消費税は、社会保障の財源ではなくて、直感比率の見直しとして始まり国民には消費税を増税しながら、大企業にはこの間20%もの減税がされて、いま年間で11兆円もの減税がされています。

トリクルダウンで、大企業がもうかれば賃金とか設備投資に回ってくると政府は言い続けてきました。しかし、今政府も、この30年間その期待が大きく外れて、増えたのは内部留保と国の借金だけだったと認めております。   

この直間比率の見直しで、大企業には利益にふさわしい税負担を求め、所得が1億円の壁を超える超富裕層への納税の軽減の見直しをあわせて実施すれば、消費税の財源は十分にあります。

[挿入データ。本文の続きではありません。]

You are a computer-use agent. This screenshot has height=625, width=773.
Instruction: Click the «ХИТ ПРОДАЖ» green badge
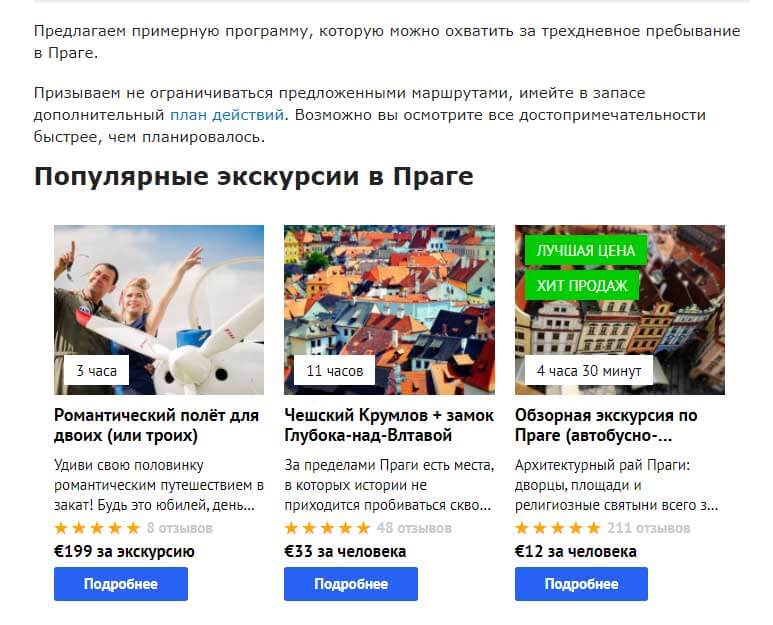[582, 285]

先の帝国データバンクは「さらなる値上げは消費者の節約志向を強めるリスク要因となっている」と警鐘を鳴らしています。

国民の暮らしと中小企業の事業活動そして日本全体の経済を支えるためにも、物価高騰の緊急対策として、消費税を5%に引き下げるこの請願は当然と考えます。是非ともみなさまのご賛同をいただけますようお願いします。

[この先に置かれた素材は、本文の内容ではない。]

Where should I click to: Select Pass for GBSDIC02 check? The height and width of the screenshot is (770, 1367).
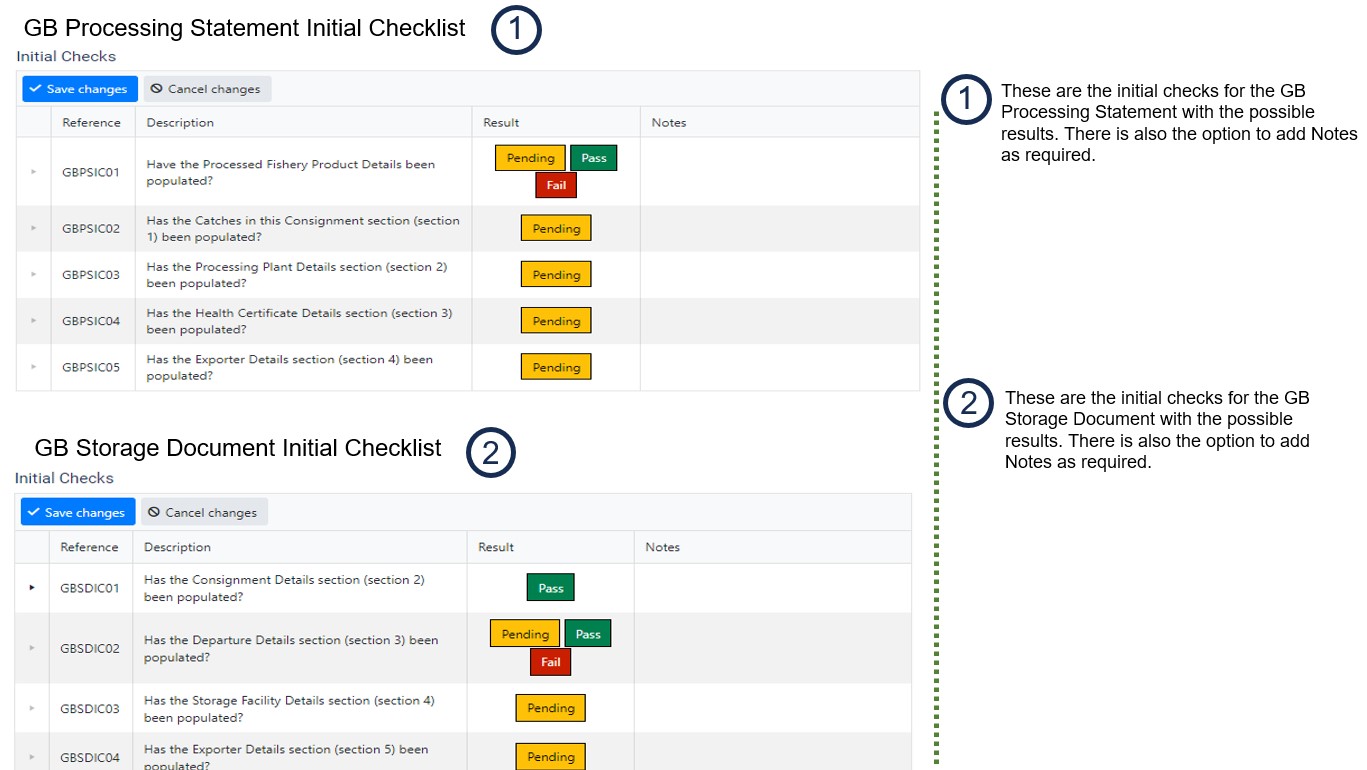point(588,634)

市会本会議場傍聴席の監視カメラ設置の取りやめを求める請願について

次に、請願第4号「市会本会議場傍聴席の監視カメラ設置の取りやめを求める決議について」と請願第6号「市会本会議場傍聴席の監視カメラ設置の取りやめについて」です。

住民は自治体の主人公です。

その主人公である住民が、自らのくらしに関わる議会の議論をしっかりと見守ろうと、わざわざ時間を作って駆けつけていただいています。その住民の方々が、安心安全の傍聴ができるようにすることが何より重要です。

市民からしっかりと厳しく監視され見つめられるべきは横浜市政であり横浜市議会です。

それこそが、民主主義の証です。傍聴者を何か犯罪を起こす監視の対象とするような防犯カメラの設置は、市民を議会から遠ざけるものとなりかねません。

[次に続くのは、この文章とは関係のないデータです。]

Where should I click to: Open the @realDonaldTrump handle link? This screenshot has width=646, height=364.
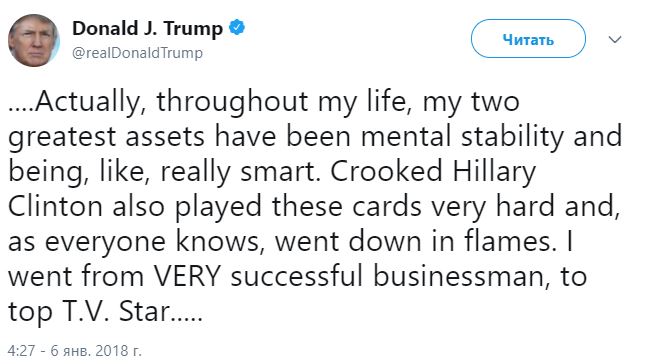pos(138,53)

また、秘密会となっている団長会議の場で全会一致でもなく、多数決で決められたことも問題です。

団長会議では「議員室等議事堂内の整備等に関すること」を協議すると設置要綱に決められているということですが、それならばなおさら、全議員にはかるなどして、全会一致で決めるべきことではないでしょうか。

防犯カメラについて、まだ設置の詳細もモニターの在り方も決めていないのであれば、撤退を決断し、開かれた議会の姿を示してまいりましょう。

報道機関に発出した文書の撤回を求める請願について

最後に、請願第5号「報道機関に発出した文書の撤回等について」です。

新聞記事が間違っているなどの事実があれば、記者会見や広報よこはまなどいくらでも表明するツールを横浜市は持っています。

記事に対して、事実誤認などの指摘ではなく、記事の内容に注文を付けたり、見解を求める等の文書の発出は、公権力による圧力と捉えられてもおかしくありません。

法的根拠もなく記事の訂正などを求める報道機関へ発出した文書は撤回するべきとの請願の趣旨は理解できることから、採択すべきと考えます。

市は報道の自由を文字通り守っていただきたいということを述べて討論とします。